## Exercise requirements
All lines holding the string "agent" should be copied from the data below.

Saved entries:
((

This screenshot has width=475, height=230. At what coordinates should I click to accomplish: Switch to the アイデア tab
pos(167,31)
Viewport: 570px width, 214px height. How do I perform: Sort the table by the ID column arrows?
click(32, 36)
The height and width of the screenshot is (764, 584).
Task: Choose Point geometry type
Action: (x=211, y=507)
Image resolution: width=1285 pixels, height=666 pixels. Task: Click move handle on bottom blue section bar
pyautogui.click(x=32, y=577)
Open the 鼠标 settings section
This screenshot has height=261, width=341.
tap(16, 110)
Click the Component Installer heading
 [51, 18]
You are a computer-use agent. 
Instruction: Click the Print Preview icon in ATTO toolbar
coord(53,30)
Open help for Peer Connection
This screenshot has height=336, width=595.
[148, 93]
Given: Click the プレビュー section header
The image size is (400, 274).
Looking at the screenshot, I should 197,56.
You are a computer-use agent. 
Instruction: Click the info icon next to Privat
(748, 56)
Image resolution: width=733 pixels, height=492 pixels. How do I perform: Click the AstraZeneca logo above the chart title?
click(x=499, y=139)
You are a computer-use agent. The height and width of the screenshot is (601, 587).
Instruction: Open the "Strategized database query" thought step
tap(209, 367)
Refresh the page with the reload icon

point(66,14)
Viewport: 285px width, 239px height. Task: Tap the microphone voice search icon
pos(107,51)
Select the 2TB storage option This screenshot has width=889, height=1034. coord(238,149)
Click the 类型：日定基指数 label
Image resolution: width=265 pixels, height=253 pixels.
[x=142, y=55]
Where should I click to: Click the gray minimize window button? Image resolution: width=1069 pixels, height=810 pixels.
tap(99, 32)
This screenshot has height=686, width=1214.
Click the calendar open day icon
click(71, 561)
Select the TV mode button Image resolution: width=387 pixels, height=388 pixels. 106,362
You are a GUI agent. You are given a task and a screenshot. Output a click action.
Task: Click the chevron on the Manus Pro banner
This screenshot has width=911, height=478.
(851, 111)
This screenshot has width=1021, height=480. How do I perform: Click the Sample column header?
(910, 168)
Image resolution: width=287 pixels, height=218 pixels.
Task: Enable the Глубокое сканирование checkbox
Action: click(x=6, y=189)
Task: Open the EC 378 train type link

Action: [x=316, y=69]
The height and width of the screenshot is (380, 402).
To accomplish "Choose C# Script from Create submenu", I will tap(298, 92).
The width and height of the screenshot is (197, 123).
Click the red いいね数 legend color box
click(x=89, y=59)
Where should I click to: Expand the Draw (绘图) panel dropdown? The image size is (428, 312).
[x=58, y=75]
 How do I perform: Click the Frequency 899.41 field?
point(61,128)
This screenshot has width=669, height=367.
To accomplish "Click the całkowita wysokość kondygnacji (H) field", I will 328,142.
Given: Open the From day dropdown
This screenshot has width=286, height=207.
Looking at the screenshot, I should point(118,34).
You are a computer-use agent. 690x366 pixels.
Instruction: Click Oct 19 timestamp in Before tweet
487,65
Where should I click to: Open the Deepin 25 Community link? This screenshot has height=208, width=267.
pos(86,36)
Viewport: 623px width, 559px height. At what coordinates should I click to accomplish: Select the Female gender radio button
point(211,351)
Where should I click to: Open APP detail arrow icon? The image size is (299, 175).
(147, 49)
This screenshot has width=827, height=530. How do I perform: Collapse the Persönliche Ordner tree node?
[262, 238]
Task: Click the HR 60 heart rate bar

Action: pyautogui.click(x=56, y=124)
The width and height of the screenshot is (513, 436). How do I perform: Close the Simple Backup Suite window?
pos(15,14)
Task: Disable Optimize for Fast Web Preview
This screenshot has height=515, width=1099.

))

## Solution to this task
You are a computer-use agent. 
You are a computer-use agent. 
You are a computer-use agent. The height and width of the screenshot is (601, 587).
You are a GUI agent. You are given a task and a screenshot. Output a click action.
You are a computer-use agent. 690x366 pixels.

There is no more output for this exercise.